*Document text*

Hollywood has always loved banking on big franchises like the “James Bond” movies and “Star Wars.” But the addiction has reached new extremes.
Warner Bros. is producing a trilogy of spinoffs from the “Harry Potter” series called “Fantastic Beasts and Where to Find Them.” The first one, due to arrive this fall, focuses on Hogwarts textbook author Newt Scamander. “Rocky” star Sylvester Stallone is creating “Creed,” a story about the grandson of Rocky’s friend Apollo Creed. And Sony Pictures has contemplated a series of movies merging the “Men In Black” series with “22 Jump Street” starring Jonah Hill and Channing Tatum, according to e-mails leaked last December during the cyberattack on the studio’s databases.
The result, say many observers, is a slate of movies that endlessly recycle the same characters and franchises, to the exclusion of practically anything else. It’s a huge bet by Hollywood that it can revive box office sales, down 5 percent in this country in 2014 compared with last year, and compete against the likes of Netflix and Amazon, which constantly are giving people reasons to stay home on the couch rather than go to the movies. And with elaborate plans for trilogies and spinoffs going into the next decade, the industry is counting on the fact that audiences won't get tired of it all.
After decades of practice, the studios have perfected the art of bankable brands, known as “tentpoles.” Five years after Disney bought the Marvel comic franchise, the deal is reaping millions of dollars in rewards. Over the next three years, Disney will release 21 such films, up from 13 in the previous three years. The franchises include “Toy Story 4” and a third Captain America film.
This year, the street racers of the “Fast and Furious” movies will come back in their seventh installment. Agent Ethan Hunt returns for the fifth time in “Mission Impossible.” Disney’s relaunch of “Star Wars” will be the seventh in the franchise, with at least two additional sequels. There are plans for a fifth “Ice Age” film.

*Short exercise A*
In the article on Hollywood franchises:
(i) Which character is the focus of the first "Fantastic Beasts and Where to Find Them" film?
(ii) How many films will Disney release over the next three years?
(iii) For which time does Agent Ethan Hunt return in "Mission Impossible"?
*Short exercise B*
Retype the part of the article on Hollywood franchises that opens with the words containing "Hollywood has always" and closes with "the studio’s databases.".
*Short exercise C*
What might come next in the article on Hollywood franchises? Write a continuation that picks up after its last sentence.
The items that follow the article on Hollywood franchises aren't needed for anything here.

*Information provided*
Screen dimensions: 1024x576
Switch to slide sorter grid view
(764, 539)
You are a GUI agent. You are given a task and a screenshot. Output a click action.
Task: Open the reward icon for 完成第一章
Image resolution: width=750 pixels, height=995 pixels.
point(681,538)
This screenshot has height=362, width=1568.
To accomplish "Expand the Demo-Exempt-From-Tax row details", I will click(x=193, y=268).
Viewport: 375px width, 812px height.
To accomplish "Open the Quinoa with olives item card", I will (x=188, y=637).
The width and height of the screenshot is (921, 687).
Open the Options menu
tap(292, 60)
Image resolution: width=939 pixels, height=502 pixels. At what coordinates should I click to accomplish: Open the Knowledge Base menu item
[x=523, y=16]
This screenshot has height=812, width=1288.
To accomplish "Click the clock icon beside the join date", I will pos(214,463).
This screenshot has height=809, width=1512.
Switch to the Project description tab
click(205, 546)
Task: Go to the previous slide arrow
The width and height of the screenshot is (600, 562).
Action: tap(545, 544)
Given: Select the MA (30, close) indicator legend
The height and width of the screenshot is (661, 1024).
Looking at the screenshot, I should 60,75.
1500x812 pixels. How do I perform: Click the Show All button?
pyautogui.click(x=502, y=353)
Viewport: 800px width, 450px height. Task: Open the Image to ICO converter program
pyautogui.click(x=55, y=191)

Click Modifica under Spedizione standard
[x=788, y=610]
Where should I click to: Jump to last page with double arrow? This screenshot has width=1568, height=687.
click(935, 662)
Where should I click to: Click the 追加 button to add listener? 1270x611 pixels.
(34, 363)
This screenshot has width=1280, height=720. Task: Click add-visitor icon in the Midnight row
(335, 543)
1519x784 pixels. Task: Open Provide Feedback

*Task response A*
(i) Newt Scamander
(ii) 21
(iii) The fifth

*Task response B*
Hollywood has always loved banking on big franchises like the “James Bond” movies and “Star Wars.” But the addiction has reached new extremes.
Warner Bros. is producing a trilogy of spinoffs from the “Harry Potter” series called “Fantastic Beasts and Where to Find Them.” The first one, due to arrive this fall, focuses on Hogwarts textbook author Newt Scamander. “Rocky” star Sylvester Stallone is creating “Creed,” a story about the grandson of Rocky’s friend Apollo Creed. And Sony Pictures has contemplated a series of movies merging the “Men In Black” series with “22 Jump Street” starring Jonah Hill and Channing Tatum, according to e-mails leaked last December during the cyberattack on the studio’s databases.

*Task response C*
The result is more of the same — over and over again. When was the last time you saw a romantic comedy on the big screen? Or a sweeping big-budget period drama?
There hasn’t been a “significant romantic comedy in the market for two to three years,” said Michael Lynton, co-chair of Sony Pictures Entertainment at an industry event in New York last September. “That category or genre has been abandoned by Hollywood for the time being. And that goes for a bunch of different genres.”
Hollywood, he said, needs to take more risks.
“Ultimately, the audience wants to be surprised. They want to see something they haven’t seen before,” Lynton said.
“We need a varied slate of movies that open 52 weeks a year, not just tentpoles,” said Patrick Corcoran, a spokesman for the National Association of Theater Owners. “We are leaving out huge audiences, women, different ethnic groups.”
Yet moviegoers in the United States and abroad are clearly enjoying the blockbusters, reliably coming back for more. The “Planet of the Apes” franchise that began 40 years ago scored another hit last year with its eighth production.
“There is a real risk in moving toward a place where an entire industry defines itself by who can make the most comprehensive long-term plan,” said Mark Harris, author of “Five Came Back,” a book on World War II movie directors, who also is a film reporter for Entertainment Weekly. “That’s hard because then you can’t be responsive to the moment, and there are fewer resources there to make a movie just because it’s a great movie, not because it can generate five sequels.”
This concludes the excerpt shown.